WHAT TO DO:
[A] Using the Ireland article below, answer each question on its own line, marked (i), (ii), (iii):
(i) What GNP figures are given for Ireland and New Zealand?
(ii) How long is Ireland's election cycle?
(iii) What share of GNP does Ireland commit to infrastructure?
[B] Decide whether each statement agrees with the Ireland article below. Answer yes or no for each, marked (i), (ii), (iii), and quote the words of the article that settle it:
(i) New Zealand holds elections on a three-year cycle.
(ii) Mr Varadkar favored "lowest price wins" contracts for large public infrastructure.
(iii) Ireland's National Planning Framework runs from 2020 to 2030.
[C] Write the next paragraph of the Ireland article below, starting under its final heading.

Former Irish Prime Minister Leo Varadkar brought another national story worth hearing. Ireland, similar to New Zealand in population, life expectancy and government debt levels, but well ahead in Gross National Product GNP (€419 vs €245 Billion) and average income levels.

Ireland’s economic miracle was hastened by social partnership and political consensus, a low corporate tax rate and talent attraction. Five year election cycles were considered beneficial compared to the challenges of delivery in New Zealand’s three year cycle.

Political consensus was demonstrated to have been built through its National Planning Framework 2021-2030, with dedicated agencies similar to Singapore, such as the Industrial Development Authority. Pipeline certainty was provided through the national planning framework and ongoing commitment of 5% of GNP invested in infrastructure.

Projects delivered:

  • National Roads Programme.
  • Dublin Metro.
  • Luas Dublin light rail.
  • Broadband.
Luas light rail, Dublin Northside. Nationally significant infrastructure delivering value over time. Image:  Supplied

Mr Varadkar highlighted the one size does not fit all nature of delivery, the benefit of learning and creating efficiencies over time through rigorous feedback mechanisms, and consideration of differing contract types for large scale public infrastructure. He pointed to the variability and risk in “lowest price wins” scenarios with variations over time causing blow out and stress, compared to the example of negotiated maximum price contracts though being more expensive on paper delivering better outcomes and lower overall costs.

The lesson?
There’s no better time to build than now — tomorrow will always be more expensive.

What’s Holding Us Back?

STORED DATA:

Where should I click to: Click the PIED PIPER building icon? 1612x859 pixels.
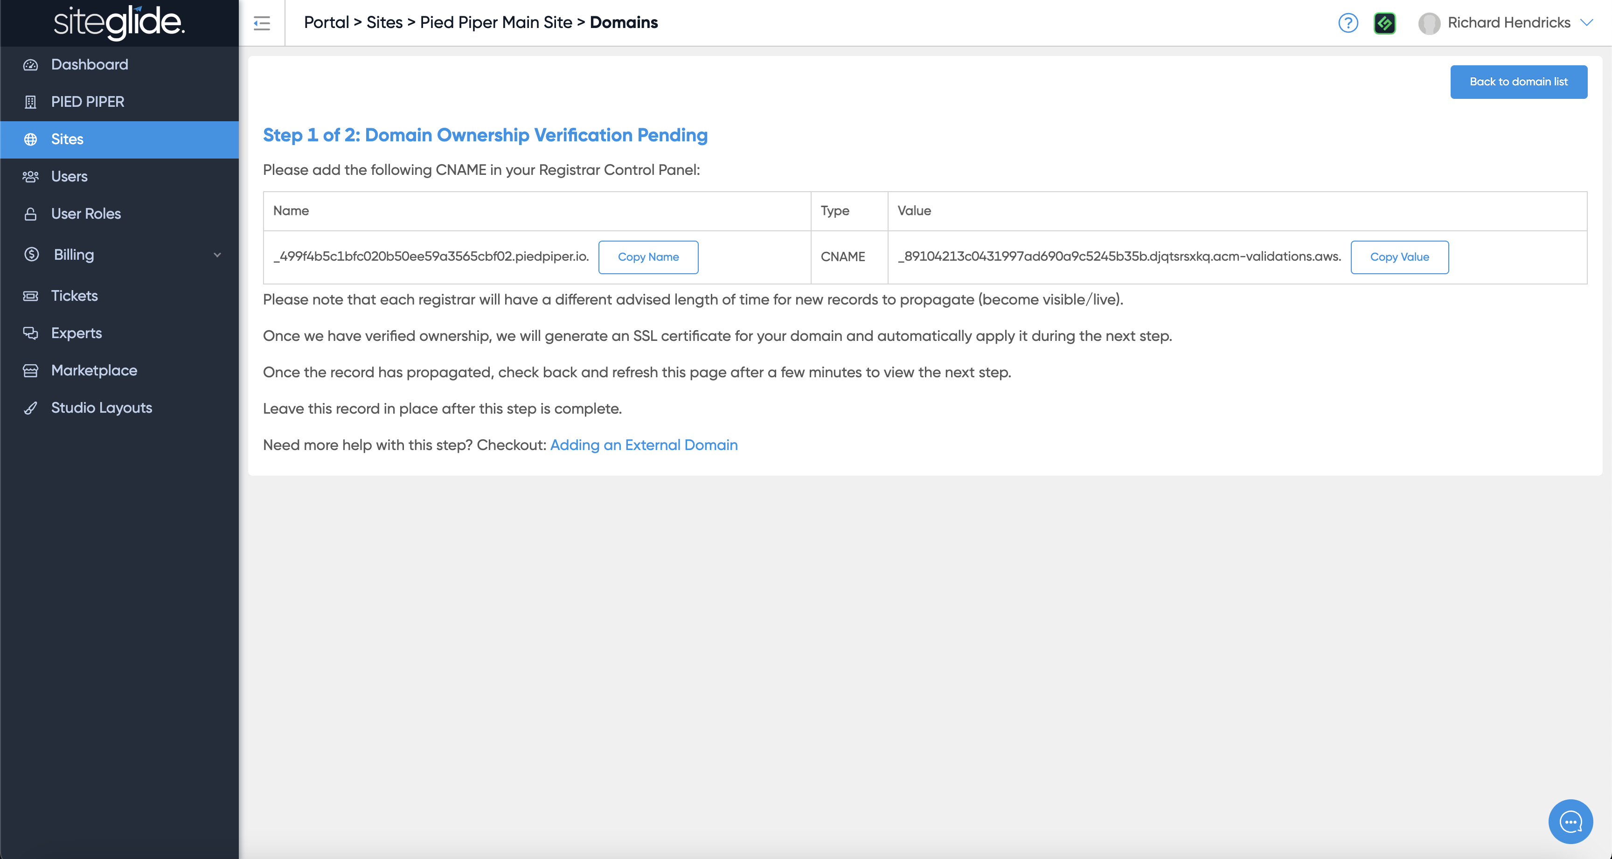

RESPONSES TO THE TASKS:
[A]
(i) €419 billion for Ireland and €245 billion for New Zealand.
(ii) Five years.
(iii) 5%.

[B]
(i) Yes: "New Zealand’s three year cycle."
(ii) No: "He pointed to the variability and risk in “lowest price wins” scenarios with variations over time causing blow out and stress."
(iii) No: "National Planning Framework 2021-2030."

[C]
New Zealand faces real challenges: vast geography, dispersed population, seismic risks, climate change, an ageing population, a shrinking workforce, and low productivity. If we can agree on a national infrastructure strategy that includes housing, opportunities abound. The availability of capital from growing global and national pension funds, a move to enable private/public partnerships and agreement on public investment and debt levels enable those opportunities. Austerity does not pay off in the long term.

Perhaps part of the problem is the story we tell. Headlines fixate on project costs and overruns rather than the long-term value each project can deliver. The real risk is doing nothing — deferring deficits to future generations to balance an election-year budget.

Restraint matters too. Not every project needs gold-plating. Design thinking and collaboration and can provide innovative solutions that are efficient, affordable and leverage added value opportunities.

Navigating Change

Change, like death and taxes, is certain — but endless change for its own sake erodes confidence. Reforming the RMA and other legislation must improve efficiency without losing sight of what defines us as a nation or protects our taonga.

Tensions will remain until we settle on a shared vision — one that puts our children at the centre and builds the infrastructure to enable “our” vision for the future.

Final thought

Infrastructure is more than roads and pipes. It’s the Waka we’re all paddling in together. A national vision is the intergenerational map we need to paddle forward, side by side. Bring it on, our tamariki need the outcomes and innovations of our smartly invested capital and labor, not inaction.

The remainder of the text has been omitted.